Thanks for your advice! I posted the similar script to yours here – powershellcommunity.org/Forums/tabid/54/aft/8120/Default.aspx
In case somebody is looking for a way to read default registry values(one looks like (default)in regedit) of a registry key, please take a look at http://techibee.com/powershell/read-remote-registry-key-default-values-using-powershell/1913
Guys:
I know this is an old post but… so I am using powershell with foreach on list of machines and i need to query remote base key on the ones in list. The problem is I want to invoke diffrent credentials for elevated rights.
$Details = @()
$vmCount = 0
$remCreds = Get-Credential -Credential naipaper\ -ErrorAction Stop
foreach ($fieldVc in $fieldVcs)
{
$vmCount++
Write-Host “Getting DB $vmCount for host $($fieldVc.srvName)” -foregroundcolor red -backgroundcolor yellow
$vcdbprops = @{
VC_Name = $fieldVc.srvName
DB_Server = “”
DB_Instance = “”
DSN_Name = “”
}
$props = New-Object psobject -Property $vcdbprops
$hklm = invoke-command [Microsoft.Win32.RegistryKey]::OpenRemoteBaseKey(‘LocalMachine’, $fieldVc.srvName) -Credential $remCreds
$vcReg = $hklm.OpenSubKey(“SOFTWARE\\VMware, Inc.\\VMware VirtualCenter”)
$vcRegDB = $hklm.OpenSubKey(“SOFTWARE\\VMware, Inc.\\VMware VirtualCenter\\DB”)
$odbcReg = $hklm.OpenSubKey(“SOFTWARE\\ODBC\\ODBC.INI\\” + $vcRegDB.GetValue(1))
$props.DB_Server = $odbcReg.GetValue(“Server”)
$props.DB_Instance = $vcReg.GetValue(“DBInstanceName”)
$props.DSN_Name = $vcRegDB.GetValue(1)
$Details += $props
Can someone help me to invoke elevated rights in my foreach?
hi,
i need to get the value of “ScreenSaveTimeOut” from the below registry path across multiple computers:
HKCU:\Software\Policies\Microsoft\Windows\Control Panel\Desktop\
can you please help with it?
thanks.
Hey,
You’ve mentioned in your script: “.\Get-RemoteRegistry.ps1″ what’s that and what that script contain??
Works like Charm..Superb Script..Saved My Job. 🙂
Its the name of the powershell script where you will put the above contents and run.
Hello Sitaram,
I ran the script, but I’m getting the following error
PS C:\Script\Registry> Get-Content C:\Script\Registry\Computers.txt | .\Registry.ps1 -RegistryKey “HKEY_LOCAL_MACHINE\SYSTEM\CurrentControlSet\Services\LanmanServer\Parameters” -KeyProperty SMB1 | Out-File C:\Script\Registry\RegistryKeyOutput.txt
Unable to determine base key type.

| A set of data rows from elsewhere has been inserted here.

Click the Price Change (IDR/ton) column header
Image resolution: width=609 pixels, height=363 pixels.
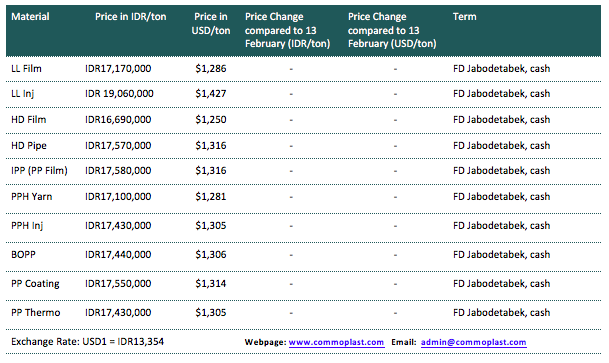[287, 30]
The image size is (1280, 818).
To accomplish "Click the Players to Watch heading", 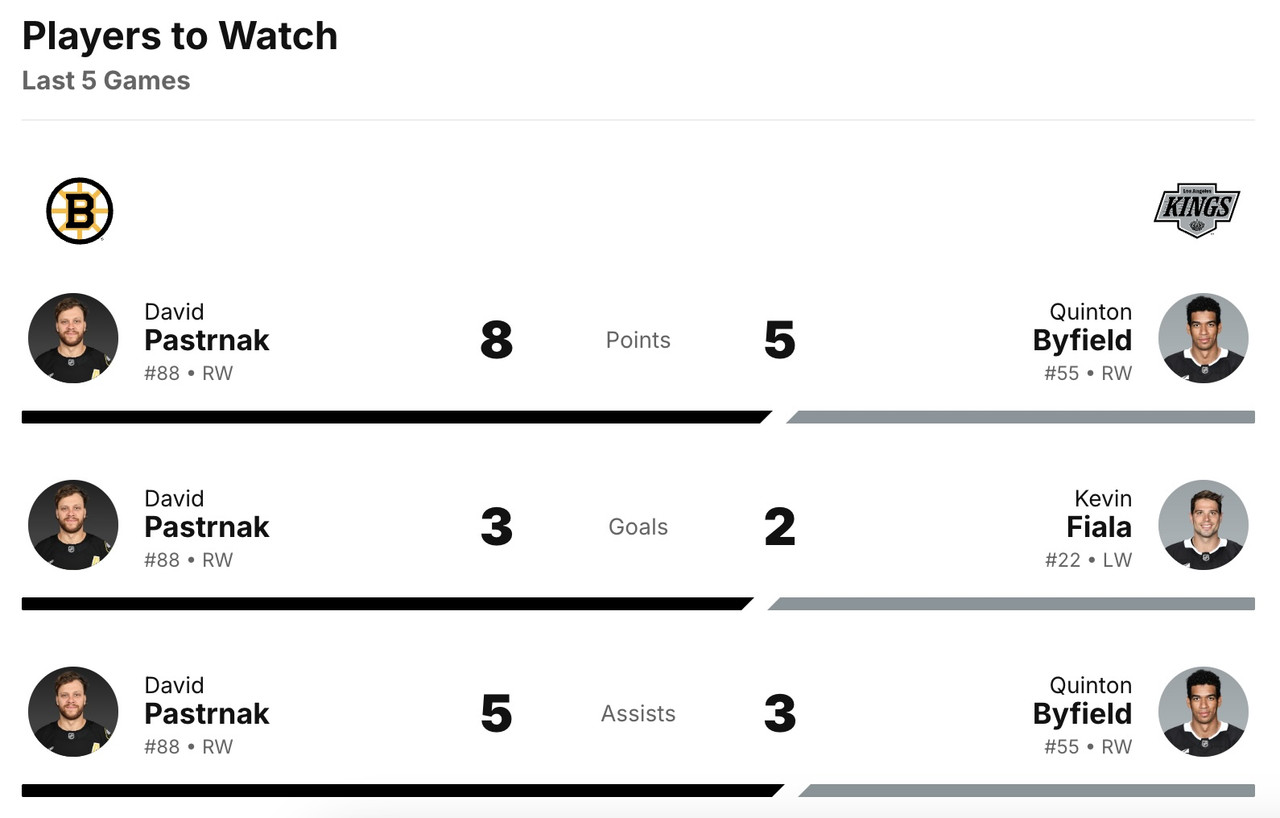I will pyautogui.click(x=180, y=36).

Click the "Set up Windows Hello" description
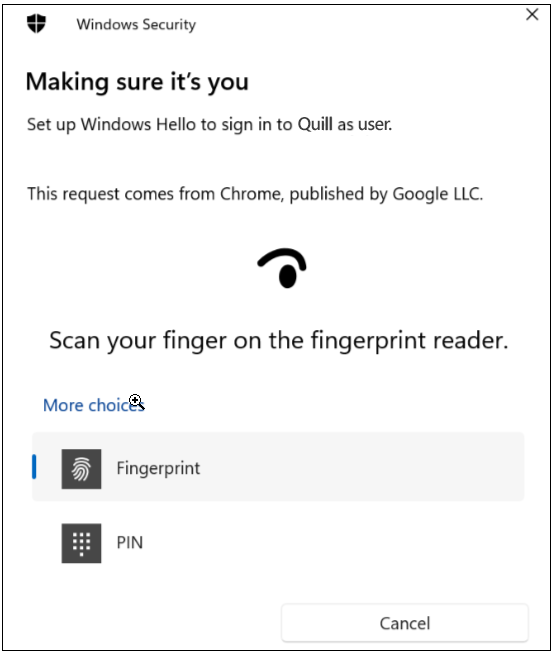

Exiting
I’m not sure, why the switch is not recording what I’m passing on command. Can you please help.
When I run the following command from my PC, with the downloaded script in the correct location and the computer listed in the provided location, the only output I get in the text file relates to my computername, which isn’t even included in the list.
PS C:\WINDOWS\system32> Get-Content c:\scripts\computers.txt | % {c:\scripts\Get-Registry.ps1 -RegistryKey “HKEY_LOCAL_MACHINE\Software\Policies\Microsoft\SystemCertificates\AuthRoot\” -KeyProperty DisableRootAutoUpdate | Out-file c:\scripts\result.txt -Append}
Did a miss a step, or do something incorrectly?
I dont think this runs with the new powershell 5
@Erwin
This is probably not how we would do it 7 years after this article has been written but it still works with PowerShell 5.1.
it does not i get
IsPresent : False
PropertyType :
ComputerName : *******
PropertyValue :
PropertyName : Shell
Never mind..I am a dunce 🙁
Hi, Will it work in Windows server 2019?.
I am looking for the same script with excel output.
I don’t see any commands that shouldn’t work on Windows Server 2019. Give it a try in a test environment.